_What the task requires:_ Show the lines below where "agent" occurs.

_Input for this task:_
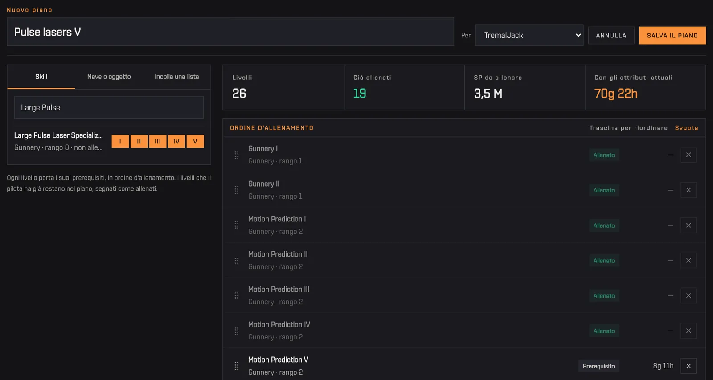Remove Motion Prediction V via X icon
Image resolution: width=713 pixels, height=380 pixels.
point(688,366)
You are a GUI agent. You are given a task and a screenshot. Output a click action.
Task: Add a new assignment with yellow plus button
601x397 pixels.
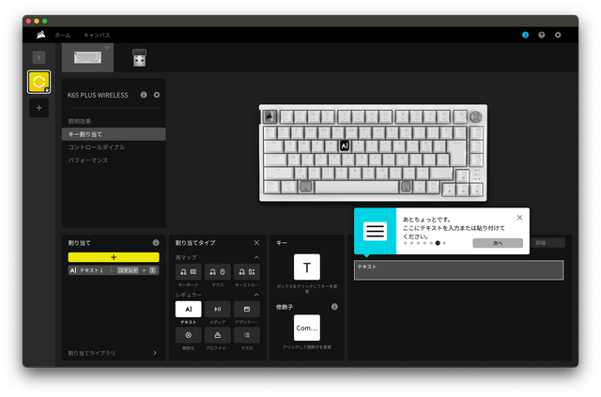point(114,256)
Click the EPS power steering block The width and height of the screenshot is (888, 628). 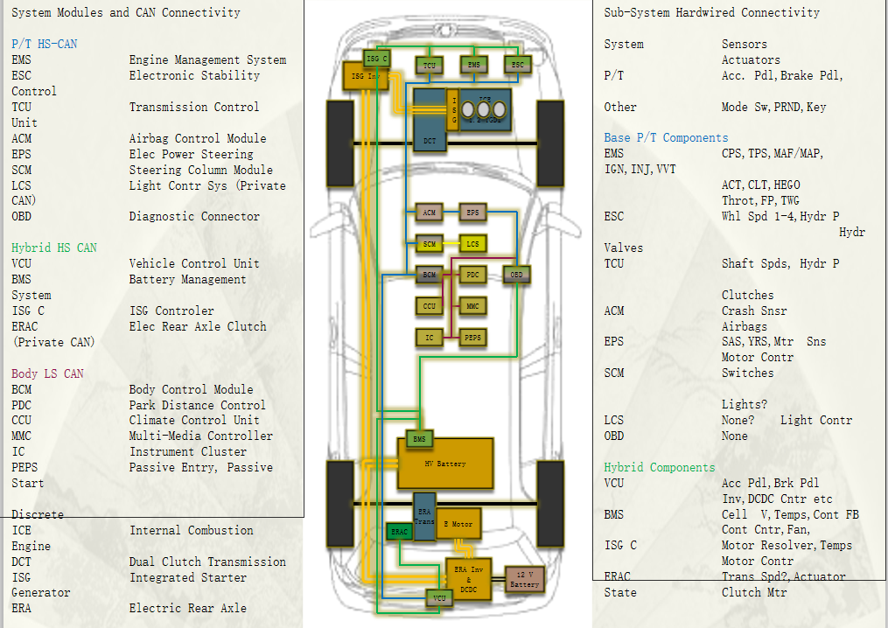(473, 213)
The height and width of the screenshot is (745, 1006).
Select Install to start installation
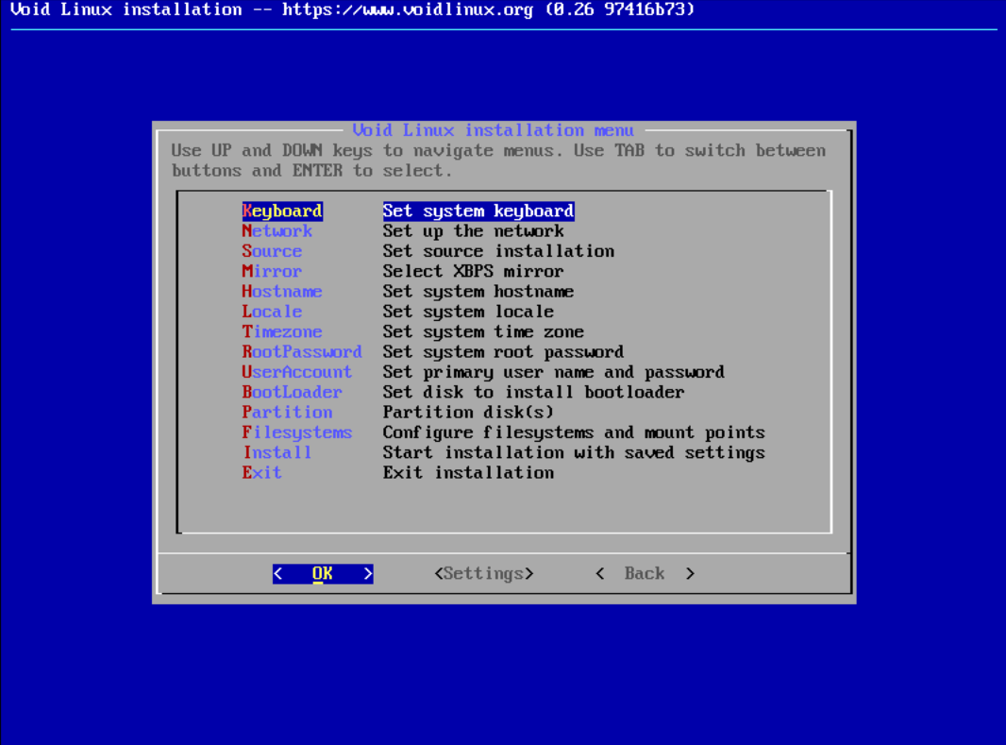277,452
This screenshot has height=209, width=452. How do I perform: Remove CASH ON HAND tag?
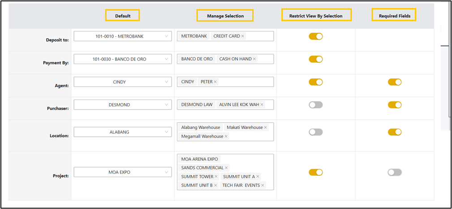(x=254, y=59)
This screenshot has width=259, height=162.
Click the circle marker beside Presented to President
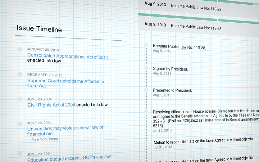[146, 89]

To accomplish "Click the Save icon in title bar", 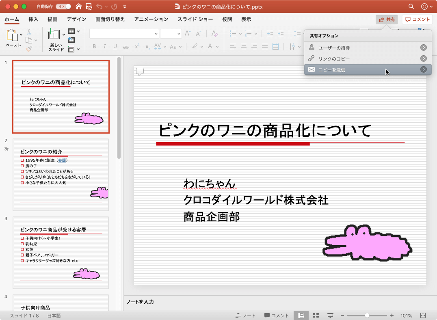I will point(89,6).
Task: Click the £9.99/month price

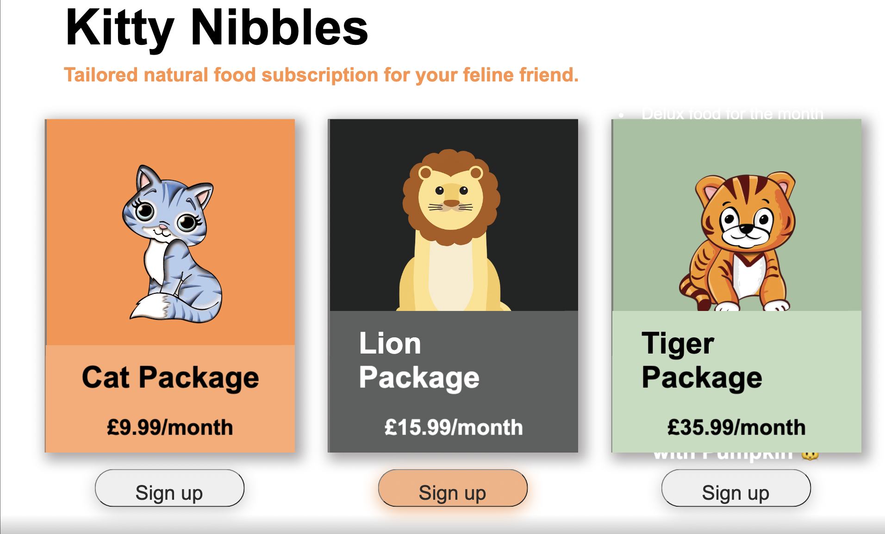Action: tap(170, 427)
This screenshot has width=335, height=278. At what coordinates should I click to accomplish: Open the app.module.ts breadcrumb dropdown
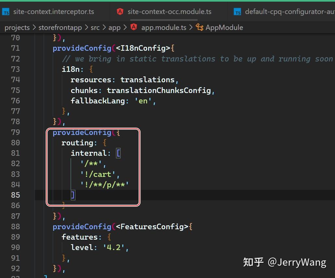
* * *
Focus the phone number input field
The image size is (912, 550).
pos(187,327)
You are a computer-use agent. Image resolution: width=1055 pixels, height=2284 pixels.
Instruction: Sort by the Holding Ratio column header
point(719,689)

_Exercise solution:_
You are a GUI agent. You are given a task and a screenshot. Output a click action.
You are a computer-use agent. Image resolution: width=1055 pixels, height=2284 pixels.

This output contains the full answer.